Lorsqu’un missionnaire laisse sa pensée s’attarder sur l’enfer en tant que tourment conscient et éternel, il s’agit là évidemment d’une pensée épouvantable. Est-il vraiment nécessaire pour une âme de pleurer éternellement l’absence de la grâce de Dieu (2 Th. 1.9) ainsi que la présence de Sa colère (Ap 14.10) ? Face à la sainteté de Dieu, oui. Avec le psalmiste, le missionnaire peut s’exclamer et dire, « Il est saint, l’Eternel, notre Dieu ! » (Ps. 99.9)

5 secondes… L’enfer est un monument à la grâce de Dieu.

Servir en tant que missionnaire peut être une vocation épuisante. Vivre comme l’un des rares chrétiens parmi des millions de personnes perdues est un privilège, mais c’est également une recette pour le combat spirituel. Ce dont les missionnaires ont besoin pour persévérer, c’est de se baigner dans la grâce de Dieu. Si l’enfer nous révèle la grandeur de la sainteté de Dieu, il s’élève aussi comme un monument devant les profondeurs de sa miséricorde.

La gratitude est un baume dans les temps difficiles. Et Jésus veut que nous possédions une joie complète (Jn. 15.11). Quelle gratitude et quelle joie Dieu nous procure lorsque nous nous rappelons que nous avons été choisis par amour pour échapper à l’enfer (la miséricorde) et pour hériter de la vie éternelle (la grâce) !

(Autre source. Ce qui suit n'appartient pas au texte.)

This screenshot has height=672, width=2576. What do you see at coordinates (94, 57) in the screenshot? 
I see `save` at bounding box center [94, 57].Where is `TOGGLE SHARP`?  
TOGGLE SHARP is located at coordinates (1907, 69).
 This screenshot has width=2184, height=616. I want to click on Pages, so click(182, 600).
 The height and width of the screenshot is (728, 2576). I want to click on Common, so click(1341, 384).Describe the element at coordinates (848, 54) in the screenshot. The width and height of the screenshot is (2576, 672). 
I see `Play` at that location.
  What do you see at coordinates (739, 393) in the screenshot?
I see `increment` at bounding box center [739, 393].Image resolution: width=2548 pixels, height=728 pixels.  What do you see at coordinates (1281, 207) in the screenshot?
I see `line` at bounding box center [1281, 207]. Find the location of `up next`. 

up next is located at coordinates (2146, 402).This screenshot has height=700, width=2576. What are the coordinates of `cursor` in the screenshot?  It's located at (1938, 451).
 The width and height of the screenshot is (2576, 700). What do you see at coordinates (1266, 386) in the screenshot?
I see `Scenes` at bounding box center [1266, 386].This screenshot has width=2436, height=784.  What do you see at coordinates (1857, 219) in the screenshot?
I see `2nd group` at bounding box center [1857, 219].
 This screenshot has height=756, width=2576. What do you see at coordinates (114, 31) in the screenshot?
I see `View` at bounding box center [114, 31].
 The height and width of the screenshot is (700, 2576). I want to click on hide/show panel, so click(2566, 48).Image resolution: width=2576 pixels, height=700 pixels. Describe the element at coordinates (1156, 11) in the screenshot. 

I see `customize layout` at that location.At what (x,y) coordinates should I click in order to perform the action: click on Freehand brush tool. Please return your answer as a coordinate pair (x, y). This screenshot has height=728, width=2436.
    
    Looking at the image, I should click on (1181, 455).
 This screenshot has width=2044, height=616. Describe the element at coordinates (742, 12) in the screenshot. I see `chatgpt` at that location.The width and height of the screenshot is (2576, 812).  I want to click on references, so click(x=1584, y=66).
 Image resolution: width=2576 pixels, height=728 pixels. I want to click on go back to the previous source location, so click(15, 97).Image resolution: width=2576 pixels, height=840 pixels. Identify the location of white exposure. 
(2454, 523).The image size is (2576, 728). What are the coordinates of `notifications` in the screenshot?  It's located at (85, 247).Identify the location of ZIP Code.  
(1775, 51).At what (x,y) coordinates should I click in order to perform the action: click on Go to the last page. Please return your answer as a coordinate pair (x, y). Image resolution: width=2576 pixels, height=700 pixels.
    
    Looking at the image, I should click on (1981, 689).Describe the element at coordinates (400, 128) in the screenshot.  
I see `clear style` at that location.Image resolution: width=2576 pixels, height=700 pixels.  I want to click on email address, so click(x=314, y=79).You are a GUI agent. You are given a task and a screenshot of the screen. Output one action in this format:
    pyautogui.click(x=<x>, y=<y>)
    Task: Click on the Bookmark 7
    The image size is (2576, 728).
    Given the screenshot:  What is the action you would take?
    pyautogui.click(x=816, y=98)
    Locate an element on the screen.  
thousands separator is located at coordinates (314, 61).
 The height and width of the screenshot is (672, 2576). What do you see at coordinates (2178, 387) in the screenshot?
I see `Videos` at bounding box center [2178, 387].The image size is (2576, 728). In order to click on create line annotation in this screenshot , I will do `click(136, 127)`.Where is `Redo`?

Après tout, le missionnaire lui-même ne se trouve qu’à un certain nombre de secondes de la mort. Laissez le narrateur au ton glacial dire ce qu’il a à dire. Mais, par la grâce de Dieu, l’enfer ne fait pas partie du futur du missionnaire. Son futur, c’est le paradis puis une nouvelle création. Voilà la volonté du Roi. Dieu soit loué.